§ TASK GOAL
Skip the pictures, please, and write out exactly the lines from the opening of the data through the line containing "Task: Open the Druckkonfiguration dropdown".
▼
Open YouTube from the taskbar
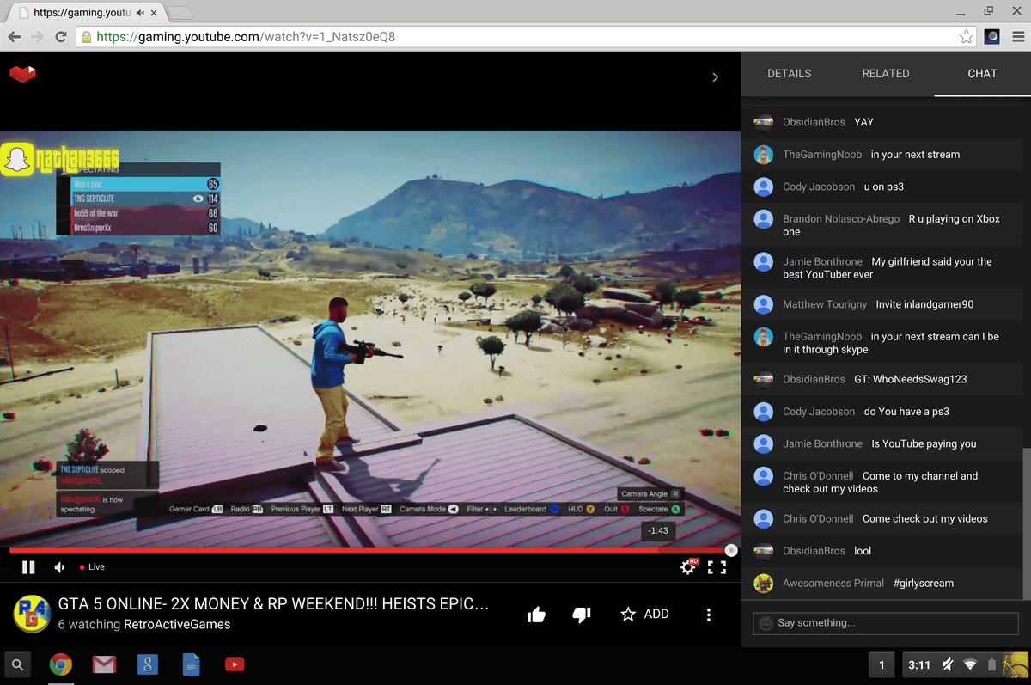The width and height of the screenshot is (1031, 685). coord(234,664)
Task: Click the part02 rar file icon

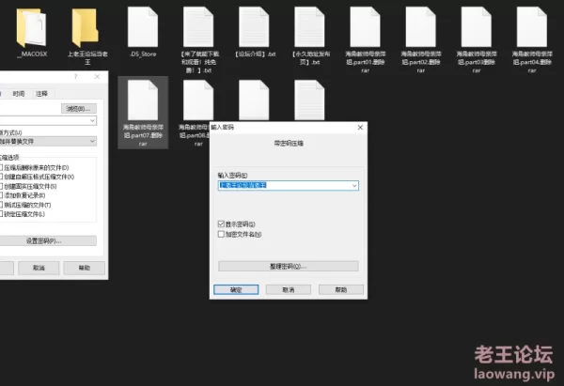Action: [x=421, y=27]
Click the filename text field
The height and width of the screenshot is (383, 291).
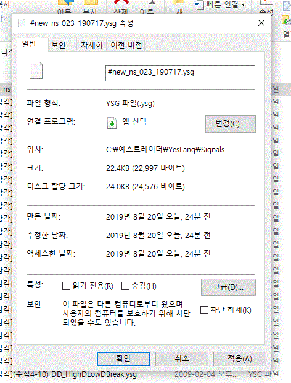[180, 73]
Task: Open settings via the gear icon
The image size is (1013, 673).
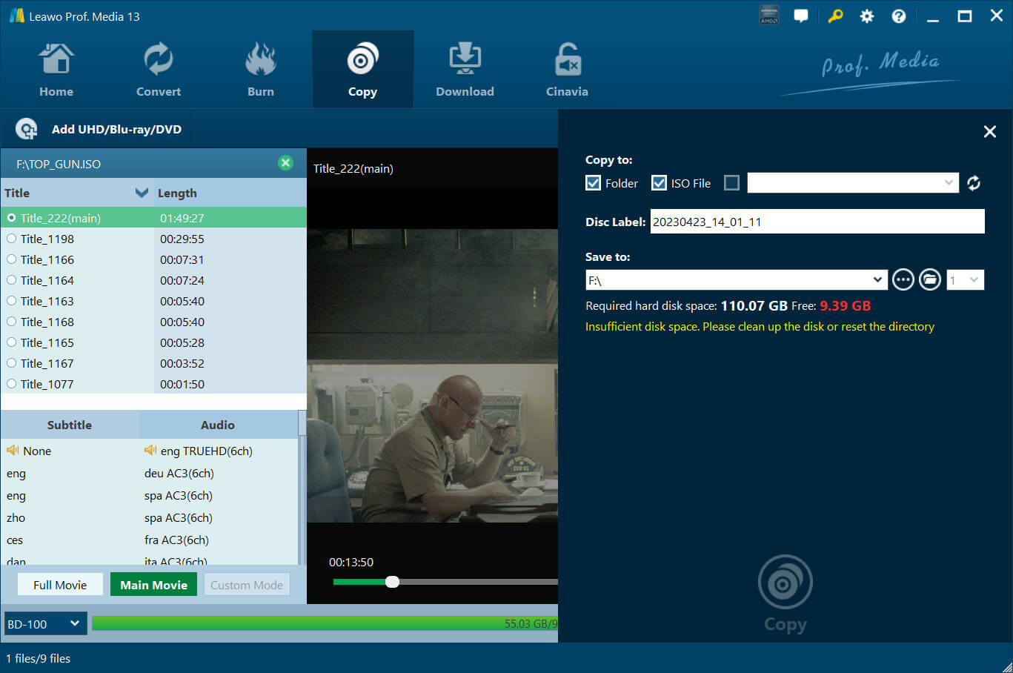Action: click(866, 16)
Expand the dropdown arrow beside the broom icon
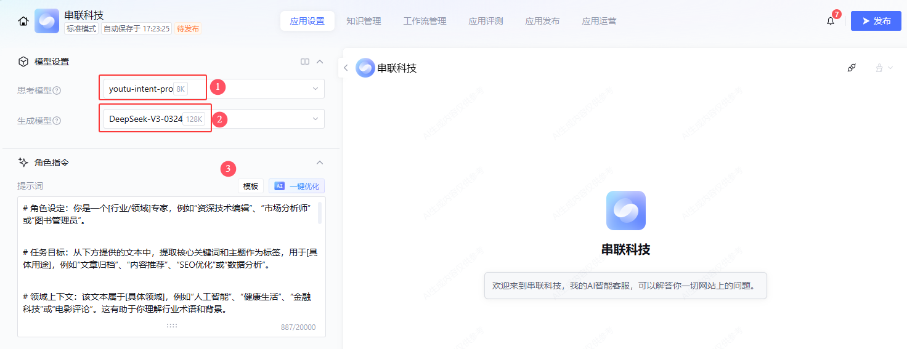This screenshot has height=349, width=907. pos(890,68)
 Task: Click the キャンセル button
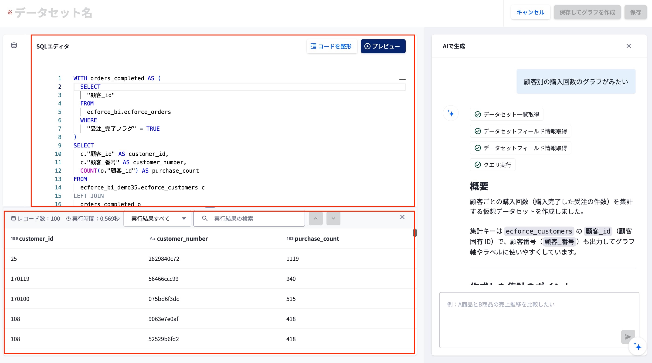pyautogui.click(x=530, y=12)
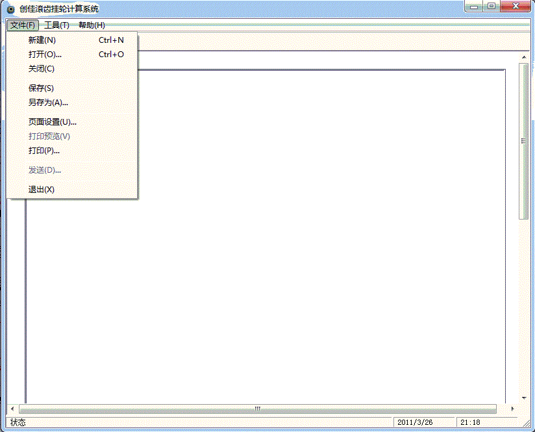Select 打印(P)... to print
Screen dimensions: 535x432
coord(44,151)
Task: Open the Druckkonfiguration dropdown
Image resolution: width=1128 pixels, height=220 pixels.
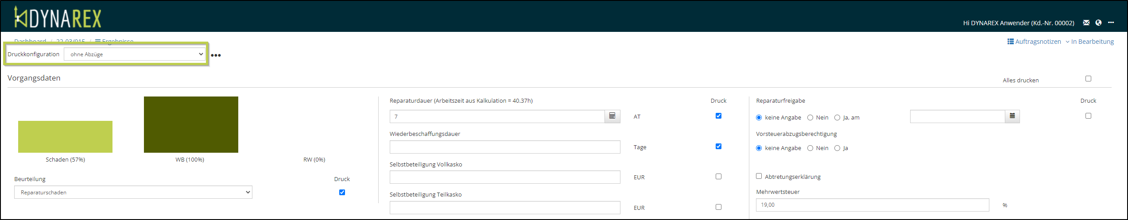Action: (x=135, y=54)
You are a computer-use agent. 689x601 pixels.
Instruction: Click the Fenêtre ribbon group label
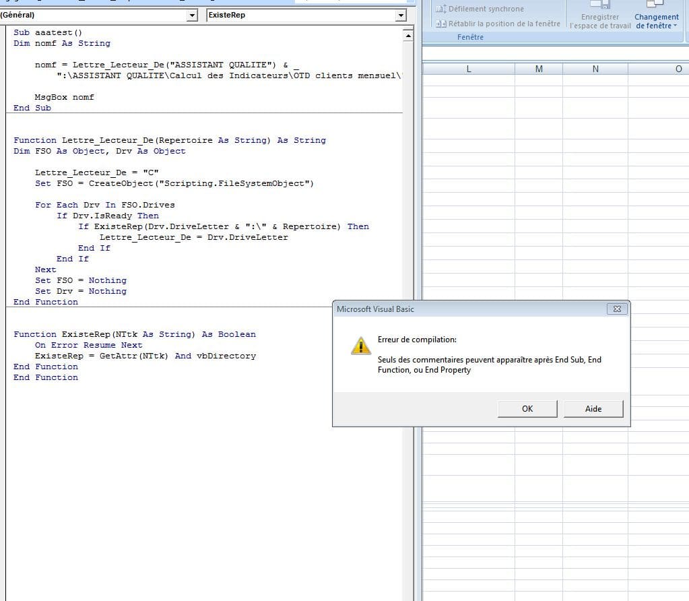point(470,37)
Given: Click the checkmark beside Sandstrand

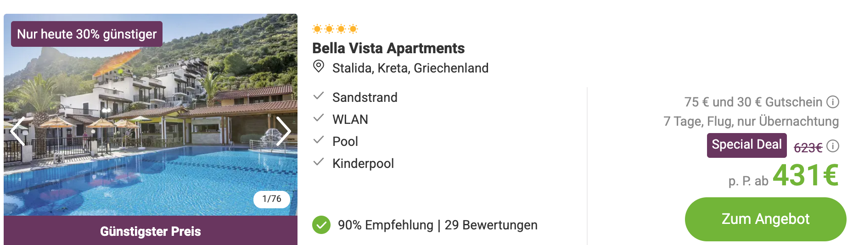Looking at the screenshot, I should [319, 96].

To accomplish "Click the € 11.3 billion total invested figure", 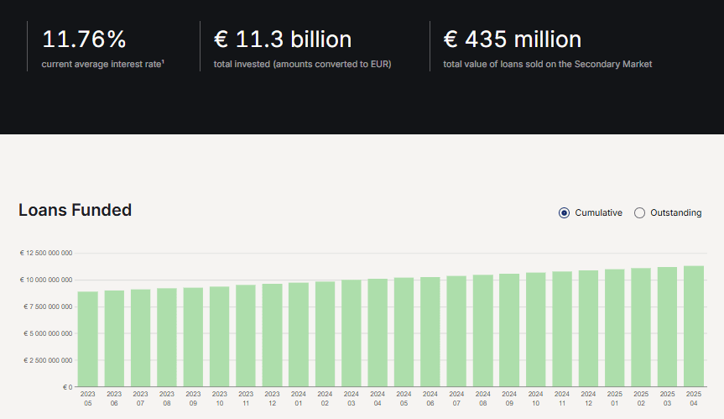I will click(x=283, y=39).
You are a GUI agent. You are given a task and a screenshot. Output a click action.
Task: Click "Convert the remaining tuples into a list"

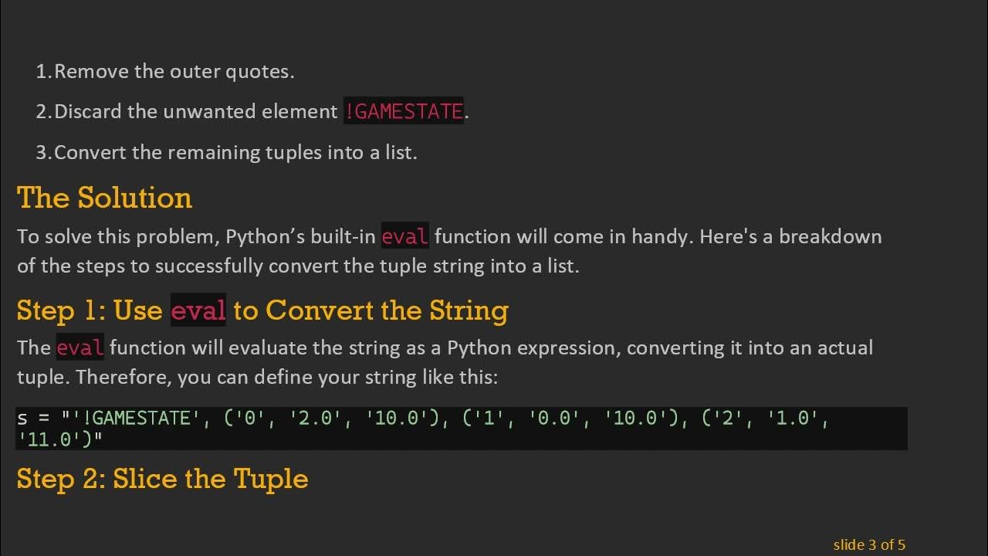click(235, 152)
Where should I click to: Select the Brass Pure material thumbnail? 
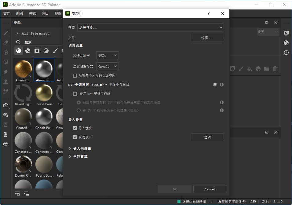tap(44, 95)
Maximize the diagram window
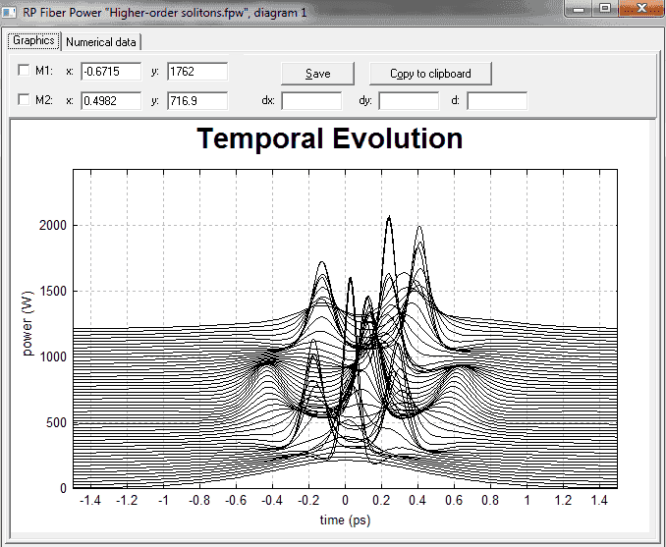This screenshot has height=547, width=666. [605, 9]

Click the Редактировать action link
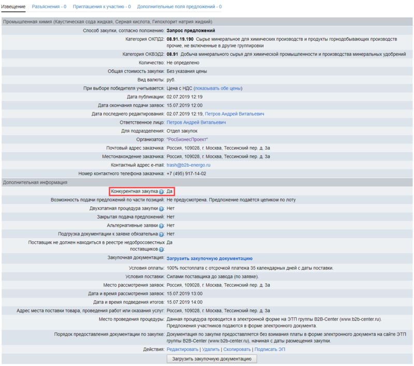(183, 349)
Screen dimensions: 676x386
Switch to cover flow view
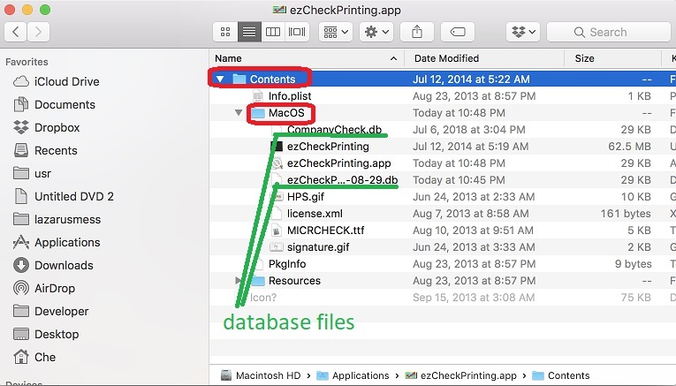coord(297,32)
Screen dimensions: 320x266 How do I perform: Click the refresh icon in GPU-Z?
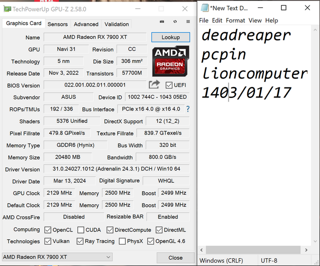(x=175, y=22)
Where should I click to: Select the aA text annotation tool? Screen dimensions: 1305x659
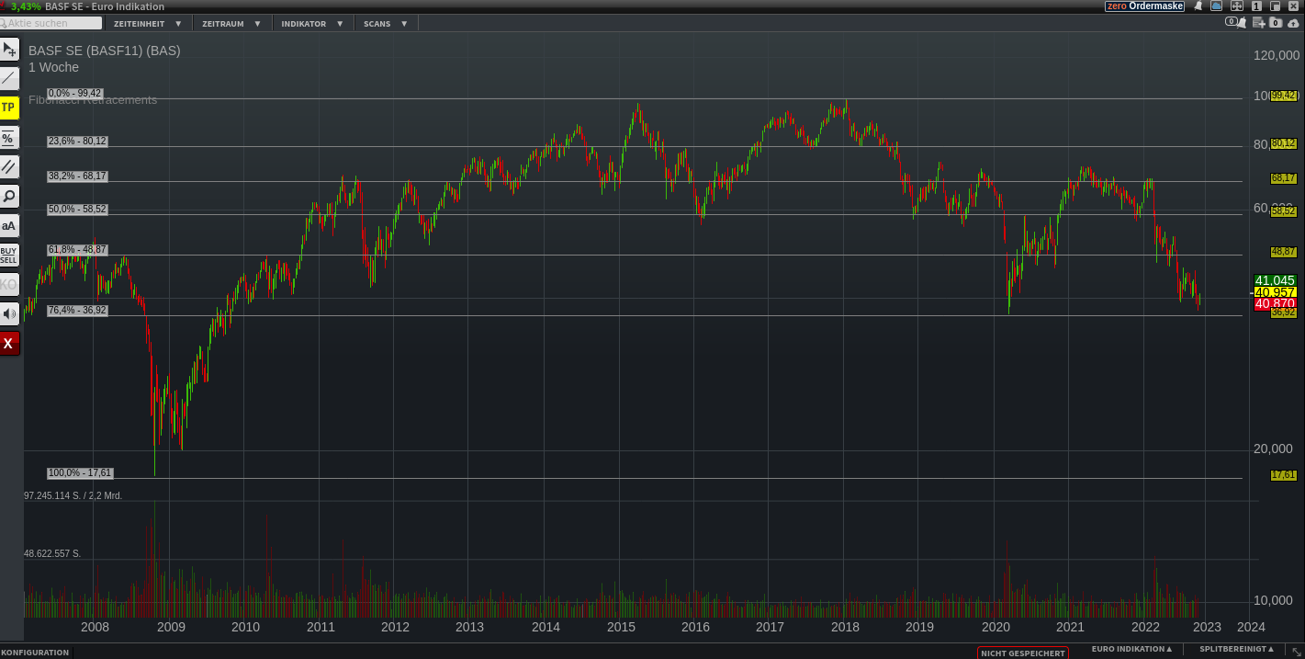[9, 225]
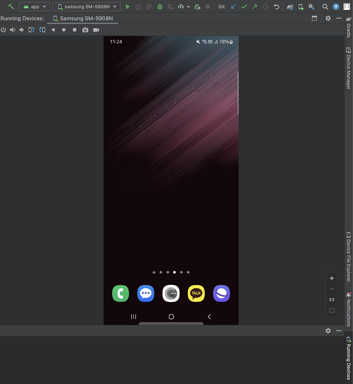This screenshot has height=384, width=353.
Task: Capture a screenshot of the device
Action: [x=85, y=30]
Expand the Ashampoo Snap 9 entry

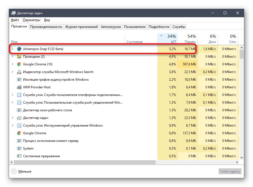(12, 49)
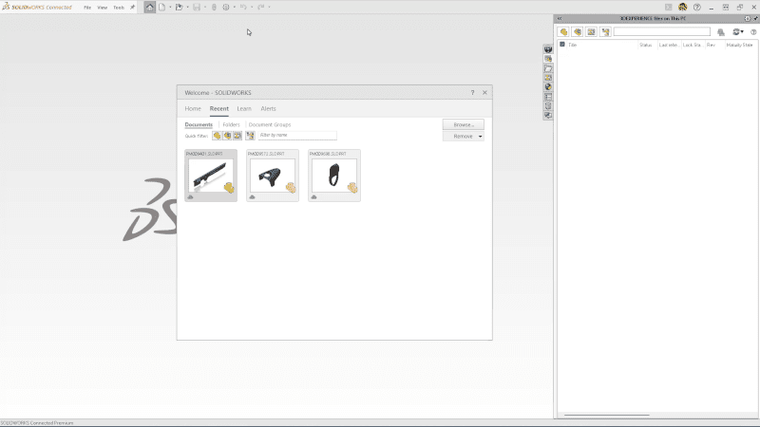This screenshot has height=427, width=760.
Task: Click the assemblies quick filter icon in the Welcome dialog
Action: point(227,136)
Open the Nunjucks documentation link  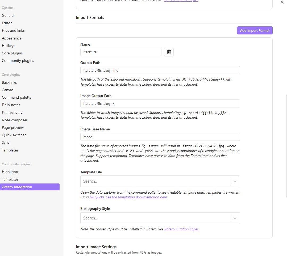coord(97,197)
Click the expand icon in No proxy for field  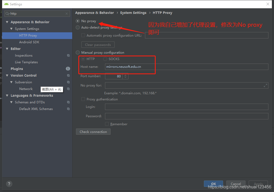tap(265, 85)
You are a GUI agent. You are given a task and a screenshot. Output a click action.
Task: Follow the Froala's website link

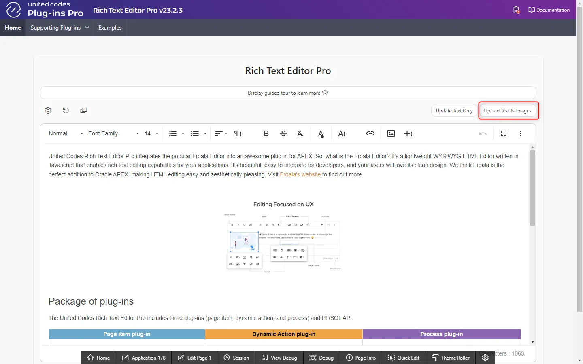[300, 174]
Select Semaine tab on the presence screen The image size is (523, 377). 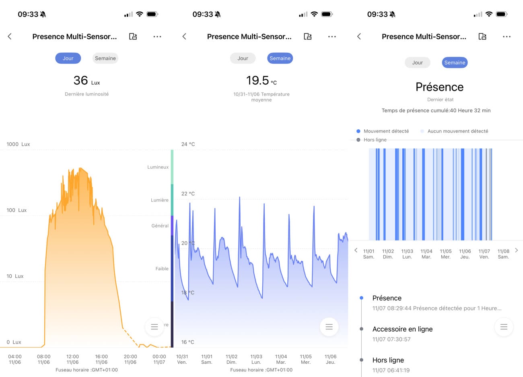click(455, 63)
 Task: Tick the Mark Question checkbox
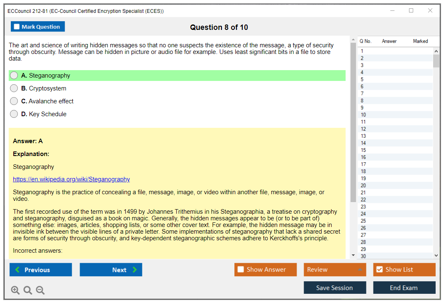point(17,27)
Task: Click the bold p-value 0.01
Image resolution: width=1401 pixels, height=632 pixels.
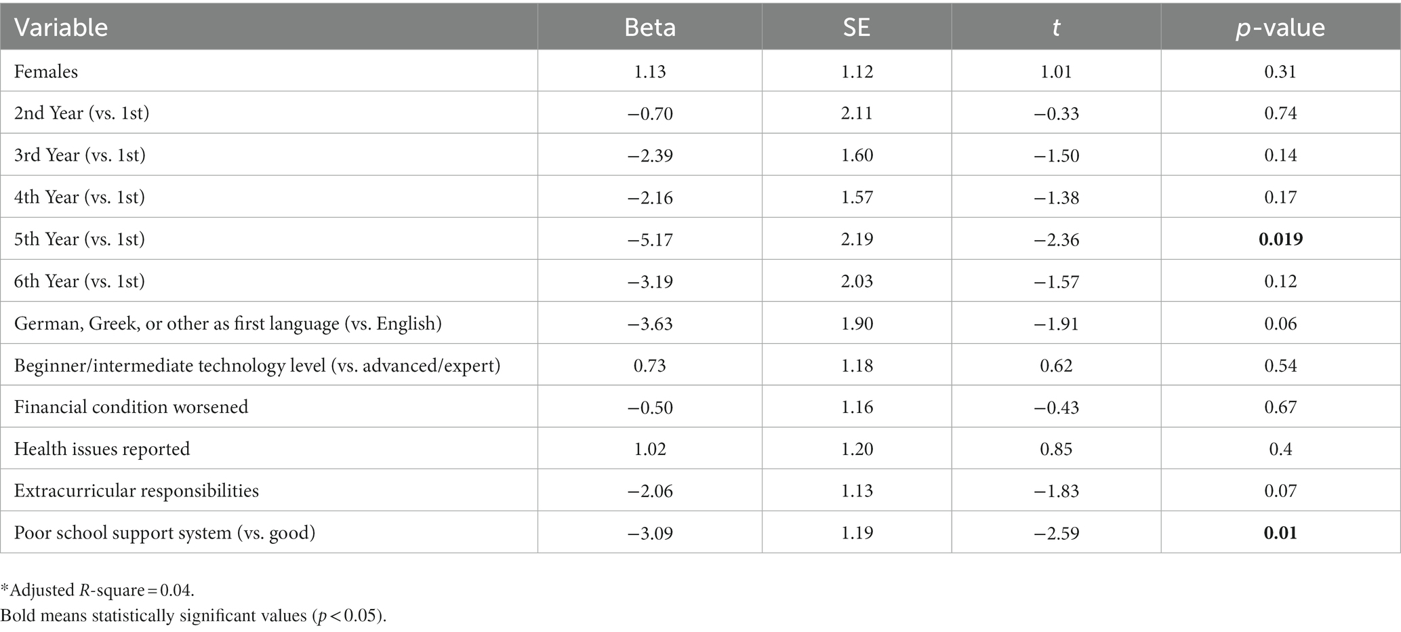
▲
§ REPLY
Open YouTube from the taskbar
The width and height of the screenshot is (1031, 685). coord(234,664)
Task: Click the part02 rar file icon

Action: [x=421, y=27]
Click the filename text field
The height and width of the screenshot is (383, 291).
[180, 73]
Task: Open settings via the gear icon
The image size is (1013, 673).
Action: click(866, 16)
Expand the dropdown arrow beside the broom icon
This screenshot has height=349, width=907. pos(890,68)
 Task: Click the キャンセル button
pyautogui.click(x=530, y=12)
Select 打印(P)... to print
Screen dimensions: 535x432
coord(44,151)
Task: Open the Druckkonfiguration dropdown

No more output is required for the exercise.